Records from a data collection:
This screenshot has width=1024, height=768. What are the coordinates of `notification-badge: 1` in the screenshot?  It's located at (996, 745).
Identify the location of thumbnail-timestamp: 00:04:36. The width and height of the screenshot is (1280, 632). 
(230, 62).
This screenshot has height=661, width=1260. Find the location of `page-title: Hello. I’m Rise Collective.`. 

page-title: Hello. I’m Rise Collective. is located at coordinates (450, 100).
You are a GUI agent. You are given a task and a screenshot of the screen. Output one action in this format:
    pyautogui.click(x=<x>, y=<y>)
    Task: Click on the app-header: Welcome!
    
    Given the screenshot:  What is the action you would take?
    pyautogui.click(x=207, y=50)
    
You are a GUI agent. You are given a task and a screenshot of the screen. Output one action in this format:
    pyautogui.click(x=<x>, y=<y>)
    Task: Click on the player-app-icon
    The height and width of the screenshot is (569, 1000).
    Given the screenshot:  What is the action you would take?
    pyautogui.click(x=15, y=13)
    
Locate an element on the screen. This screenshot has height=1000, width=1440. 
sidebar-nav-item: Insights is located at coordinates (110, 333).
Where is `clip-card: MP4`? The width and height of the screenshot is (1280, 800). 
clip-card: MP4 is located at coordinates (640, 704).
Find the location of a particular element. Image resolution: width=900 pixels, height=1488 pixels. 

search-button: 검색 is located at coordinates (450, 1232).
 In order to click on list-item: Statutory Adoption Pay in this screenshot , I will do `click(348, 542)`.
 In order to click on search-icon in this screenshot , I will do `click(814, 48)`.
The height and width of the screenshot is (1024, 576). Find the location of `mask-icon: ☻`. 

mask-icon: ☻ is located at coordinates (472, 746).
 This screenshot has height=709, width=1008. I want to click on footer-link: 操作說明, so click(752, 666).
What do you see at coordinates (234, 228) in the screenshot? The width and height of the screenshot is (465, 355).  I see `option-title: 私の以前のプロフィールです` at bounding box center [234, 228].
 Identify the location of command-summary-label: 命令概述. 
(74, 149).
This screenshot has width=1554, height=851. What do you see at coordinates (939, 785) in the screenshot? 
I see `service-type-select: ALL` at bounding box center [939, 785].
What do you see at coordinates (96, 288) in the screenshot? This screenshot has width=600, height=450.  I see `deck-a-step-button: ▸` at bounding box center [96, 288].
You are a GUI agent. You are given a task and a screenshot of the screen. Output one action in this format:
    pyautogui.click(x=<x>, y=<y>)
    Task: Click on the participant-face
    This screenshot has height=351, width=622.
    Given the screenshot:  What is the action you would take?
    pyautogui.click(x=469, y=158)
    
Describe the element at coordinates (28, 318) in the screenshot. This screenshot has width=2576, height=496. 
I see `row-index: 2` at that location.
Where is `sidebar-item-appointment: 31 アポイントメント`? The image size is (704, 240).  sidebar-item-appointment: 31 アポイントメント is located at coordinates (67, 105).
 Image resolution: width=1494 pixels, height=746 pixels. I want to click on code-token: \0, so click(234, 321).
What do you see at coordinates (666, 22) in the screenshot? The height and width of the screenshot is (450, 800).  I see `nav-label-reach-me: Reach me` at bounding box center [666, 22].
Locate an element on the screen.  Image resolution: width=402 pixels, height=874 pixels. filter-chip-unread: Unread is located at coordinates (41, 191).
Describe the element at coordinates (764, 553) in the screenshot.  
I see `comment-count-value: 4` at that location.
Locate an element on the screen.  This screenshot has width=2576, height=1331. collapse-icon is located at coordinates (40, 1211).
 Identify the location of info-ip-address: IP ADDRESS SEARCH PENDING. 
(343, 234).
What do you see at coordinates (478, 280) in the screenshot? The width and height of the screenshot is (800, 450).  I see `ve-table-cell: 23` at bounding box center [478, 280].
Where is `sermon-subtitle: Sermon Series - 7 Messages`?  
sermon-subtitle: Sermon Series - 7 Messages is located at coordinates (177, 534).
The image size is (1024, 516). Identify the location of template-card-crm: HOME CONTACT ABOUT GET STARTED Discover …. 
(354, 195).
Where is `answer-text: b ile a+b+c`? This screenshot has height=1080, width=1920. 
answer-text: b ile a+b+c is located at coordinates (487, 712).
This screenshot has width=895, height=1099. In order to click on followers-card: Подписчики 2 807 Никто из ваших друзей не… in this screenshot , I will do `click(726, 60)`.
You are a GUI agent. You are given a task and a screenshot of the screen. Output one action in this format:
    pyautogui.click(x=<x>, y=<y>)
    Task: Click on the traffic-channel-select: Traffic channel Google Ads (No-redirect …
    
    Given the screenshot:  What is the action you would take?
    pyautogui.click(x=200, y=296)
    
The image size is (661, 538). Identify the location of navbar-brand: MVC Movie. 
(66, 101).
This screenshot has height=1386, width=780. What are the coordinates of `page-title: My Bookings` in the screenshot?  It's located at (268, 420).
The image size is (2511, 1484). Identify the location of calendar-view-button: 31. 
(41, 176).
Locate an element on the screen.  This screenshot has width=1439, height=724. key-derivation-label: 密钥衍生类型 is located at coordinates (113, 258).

What the task requires: Gather every line of the data above that contains the string "text", and copy each one out. Matching is case-sensitive.

Task output:
Where is `answer-text: b ile a+b+c`? This screenshot has height=1080, width=1920. 
answer-text: b ile a+b+c is located at coordinates (487, 712).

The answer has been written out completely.